Leiden University (Netherlands) Debate On Courage, Threats And An Ounce Of Cleveringa
‘If we all possessed just an ounce of Cleveringa, then all would be well in the world,’ said Professor Leo Lucassen. In the Cleveringa debate on the line between free speech and threatening speech he called for ‘more guts’. He is not the only one who thinks this is badly needed if the debate at the Academy Building on Wednesday evening between academics, politicians and journalists was to be believed.
MP Nilüfer Gündoğan began her contribution to the Cleveringa Evening, which was organised by the LUF student committee, with an ode to Cleveringa. She called on the students present to take his example and show courage and morals. This was badly needed, she said. The Netherlands takes too lightly the fascist dangers that are putting democracy in this country under pressure. Because this is happening, and she regularly experiences it first-hand. And it is not only Gündoğan herself who is threatened by people who do not agree with her but her mother too.
Gündoğan dispels any doubts she may have by reading tweets by virologist Mark van Ranst. His brave reactions and tireless fight for science give her the strength to carry on. ‘Democracy can be eroded from within by antidemocratic forces,’ she warned. ‘In recent years, more countries have become undemocratic than have become democratic.’
Insults and threats
Leo Lucassen, Professor of Global Labour and Migration History, said he was concerned, about omvolkingstheorie (the Dutch version of replacement theory, ed.), for example. ‘It’s downright fascist thinking. We academics have to share knowledge about this. Because if the middle class starts to shift, as was the case in the 1930s, we are on completely the wrong path.’
His academic contribution to the debate regularly has him on the receiving end of insults and threats. And he too has seen this played out through family members. ‘Then it gets really close to home.’ But the majority of the threats escape him because he has turned off mentions on Twitter.

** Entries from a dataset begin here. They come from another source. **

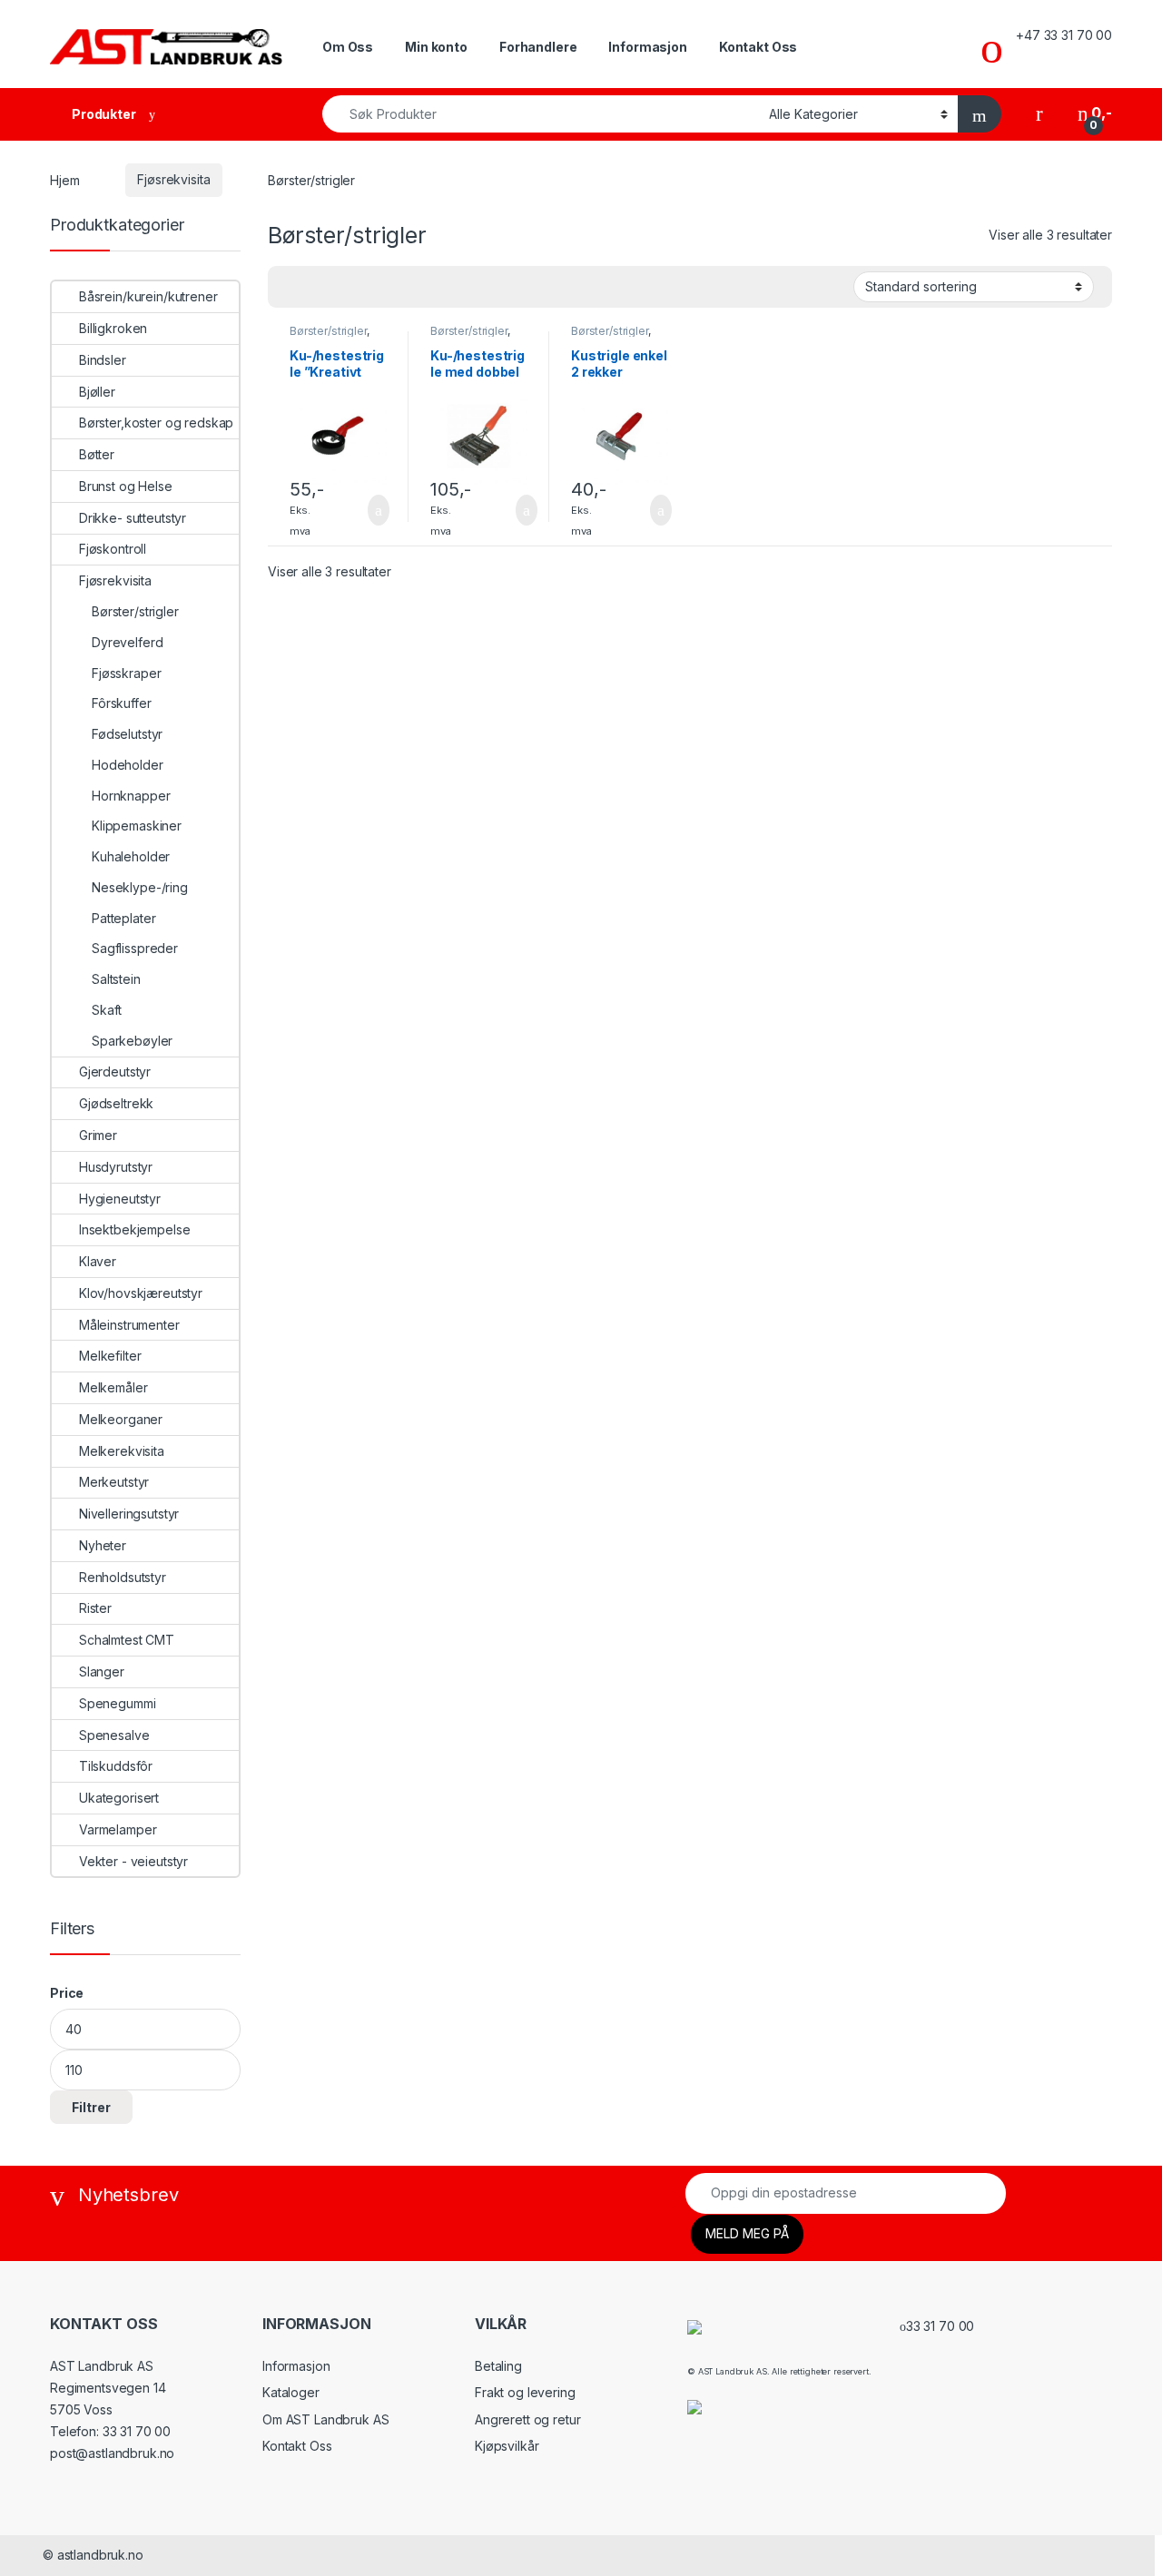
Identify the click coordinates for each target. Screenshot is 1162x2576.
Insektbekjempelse (134, 1229)
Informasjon (647, 46)
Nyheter (102, 1545)
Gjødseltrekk (116, 1103)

This doesn’t mean that he isn’t worried about the academic debate. ‘I talk to a lot of young colleagues who don’t want to join in the debate because they don’t fancy receiving threats. That is serious.’ This makes him all the more resolute. Academics, like politicians and journalists, must be able to do their job. ‘When you receive your PhD you also promise to serve society.’
Remove title
Lucassen said he could therefore imagine situations in which academics lose their titles if they deliberately spread disinformation and publicly state that they no longer subscribe to the core values within this promise to serve society. NRC journalist Philip de Witt Wijnen called for an academic tribunal to handle such matters. ‘Then it is wider in scope and no longer political. Like how the legal profession has the Bar Association and medicine has disciplinary law.’

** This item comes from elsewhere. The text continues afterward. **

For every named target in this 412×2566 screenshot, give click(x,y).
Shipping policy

Rector Magnificus Hester Bijl said she agreed with many of the opinions but was not sure about removing a title or withdrawing a dissertation. ‘Apart from the fact that the person in would turn it to their advantage, I’m worried that such a sanction would inhibit academics from speaking out. That is at odds with the academic debate that benefits freedom of expression.’
Banning political parties
The idea of banning political parties also divided the participants. Gündoğan and Lucassen thought that it should be possible to ban parties that renounce democracy. But Mare columnist Maia de Quay saw little point in that. ‘A ban doesn’t take the sentiment out of society.’